Practice “circle back”: You will not always be on top of your game. Neither will your partner. Overcoming the “tilt” factor when there has been betrayal in addictive behavior means that as an addict you will need to take the initiative to circle back when there is a misunderstanding and to listen more deeply to your partner’s point of view. You will need to lead the way through “circle back” to tell on yourself when you commit inappropriate defensive conduct or otherwise dismiss your partner in conflict or other conversation. You taking action and leadership is a way of altering the “tilt” factor where historically you have dominated with abusive behavior. Tit for tat is never helpful toward overcoming the “tilt” factor that resulted from addictive behavior.

Give partner consideration: “When will h/she ever give it up?”is a common lament often heard from addicts who express discouragement and frustration about being dragged across the coals again for their addictive betrayal behavior. Some addicts try everything possible to tread carefully in order to avoid triggering partner explosion about past addictive behavior. Others minimize partner response and emotionally and verbally shut down. They wall their partner out and both agree to not talk about the dead dog in the living room–the pain of betrayal. This will do nothing to correct the “tilt” factor. Courageously, it will be helpful if you as an addict will lean into the lament. To do this you will need to practice not personalizing where your partner is at that moment of the relationship. It’s not about you, it’s about their pain. With consideration, you will need to validate the pain that your betrayal created. With compassion, you can ask “how can I support you right now?” If h/she wants you to listen, you do that. If h/she wants you to leave their presence, you do that. If h/she wants you to hold them, you do that. You do whatever you can with whatever is asked.

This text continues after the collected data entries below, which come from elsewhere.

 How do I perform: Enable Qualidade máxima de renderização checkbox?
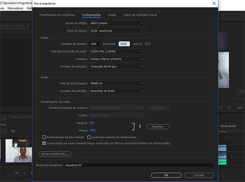coord(89,137)
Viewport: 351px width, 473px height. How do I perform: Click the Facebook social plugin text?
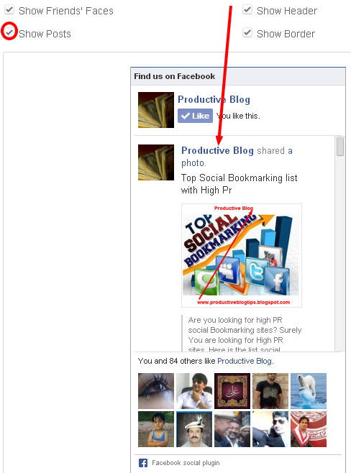click(x=186, y=463)
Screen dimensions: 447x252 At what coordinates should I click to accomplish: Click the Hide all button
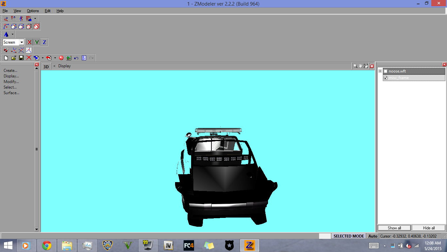(x=429, y=228)
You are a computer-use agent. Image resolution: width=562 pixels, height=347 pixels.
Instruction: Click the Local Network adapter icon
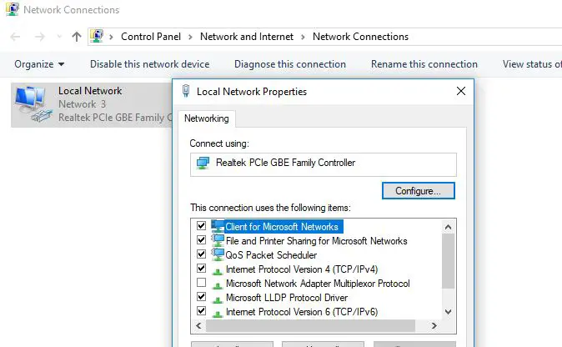coord(33,105)
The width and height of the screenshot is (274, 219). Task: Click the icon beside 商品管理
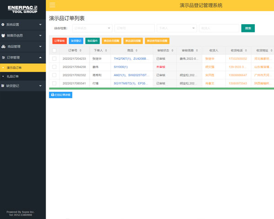[x=3, y=47]
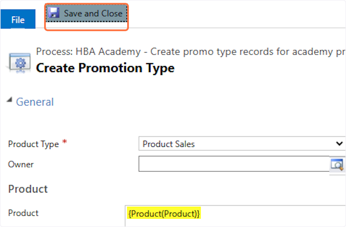Click the Product Type field label
This screenshot has height=227, width=346.
33,144
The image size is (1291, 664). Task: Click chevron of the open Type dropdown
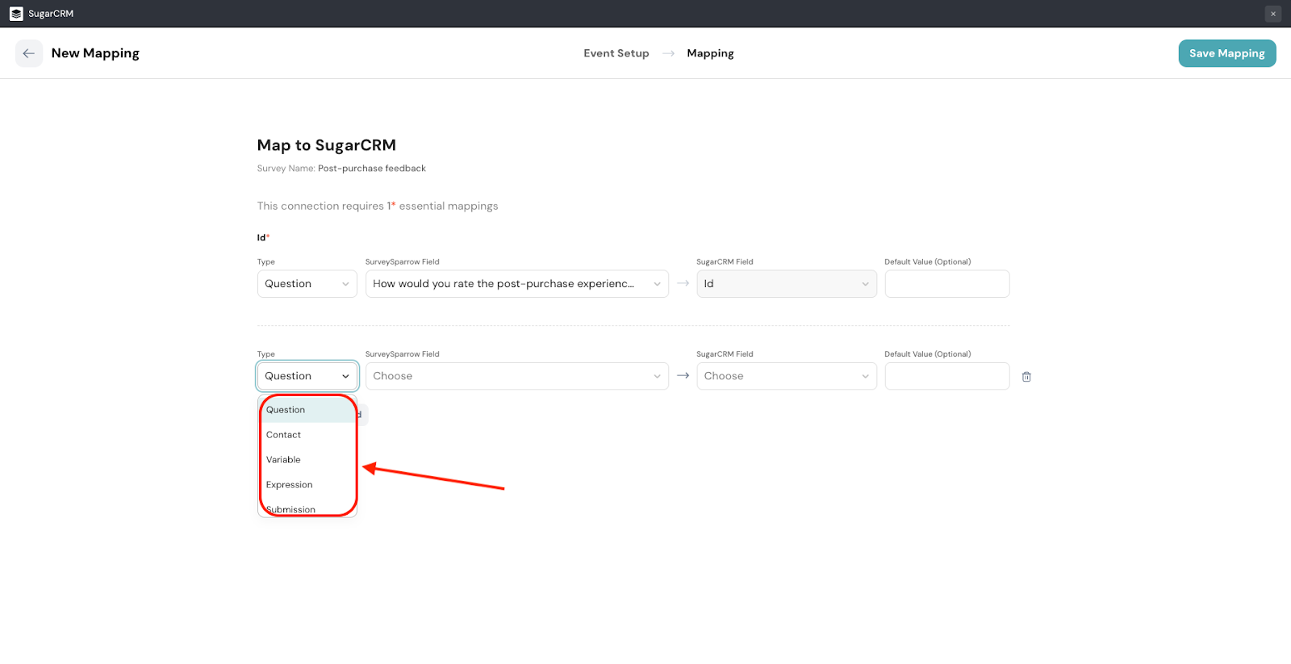pos(345,376)
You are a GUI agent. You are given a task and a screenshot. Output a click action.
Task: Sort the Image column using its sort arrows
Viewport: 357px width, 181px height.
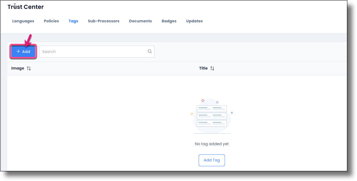(x=29, y=68)
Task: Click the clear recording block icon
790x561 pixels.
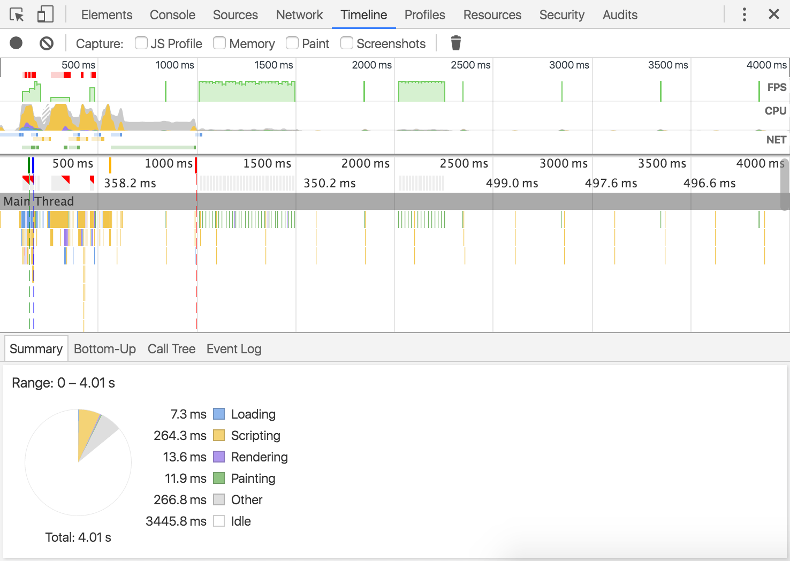Action: [46, 43]
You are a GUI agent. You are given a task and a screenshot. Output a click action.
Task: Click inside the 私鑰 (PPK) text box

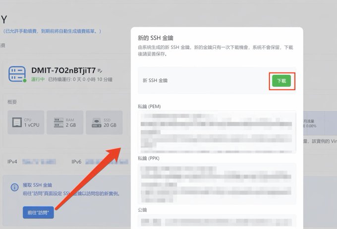point(217,183)
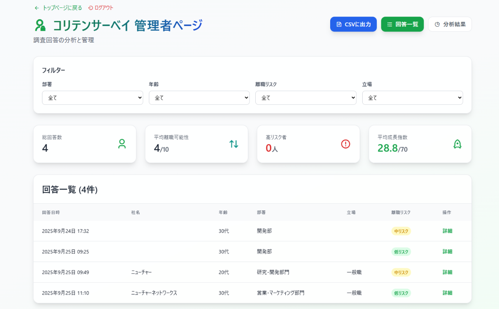Click the user lock icon beside page title
Screen dimensions: 499x309
coord(40,26)
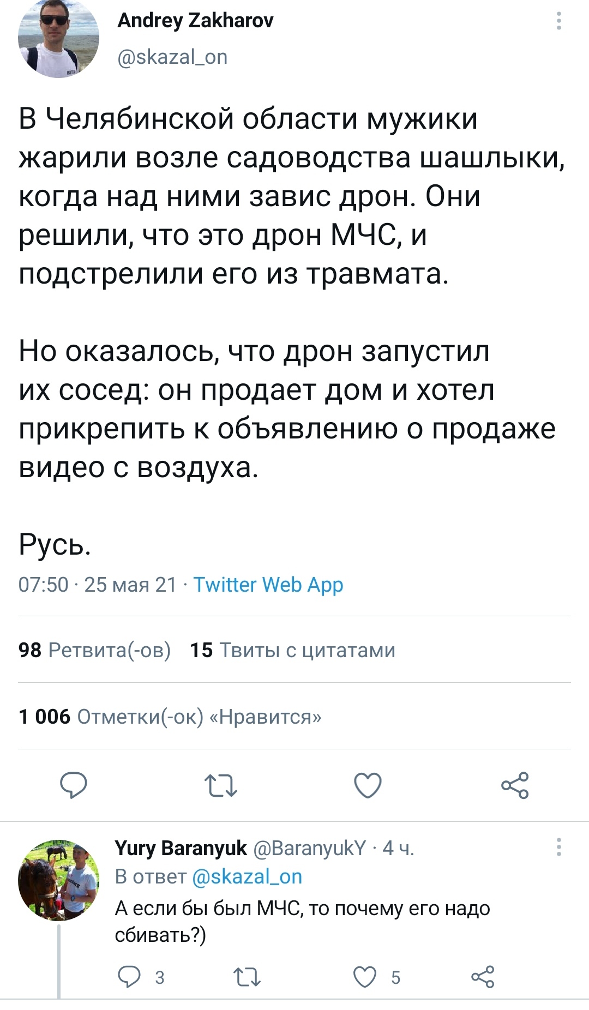589x1010 pixels.
Task: Open main tweet overflow menu
Action: 558,21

Consideration is crucial to altering the “tilt” factor when healing the impact of addictive behavior in recovery. At times it feels unfair. Yet, being willing to embrace the ways in which you have taken up other’s space in hurtful ways will require that you decrease your space so your partner can increase space. Circling back to tell on yourself is a vital way to increase consideration toward your partner that opens your heart to healing your broken relationship.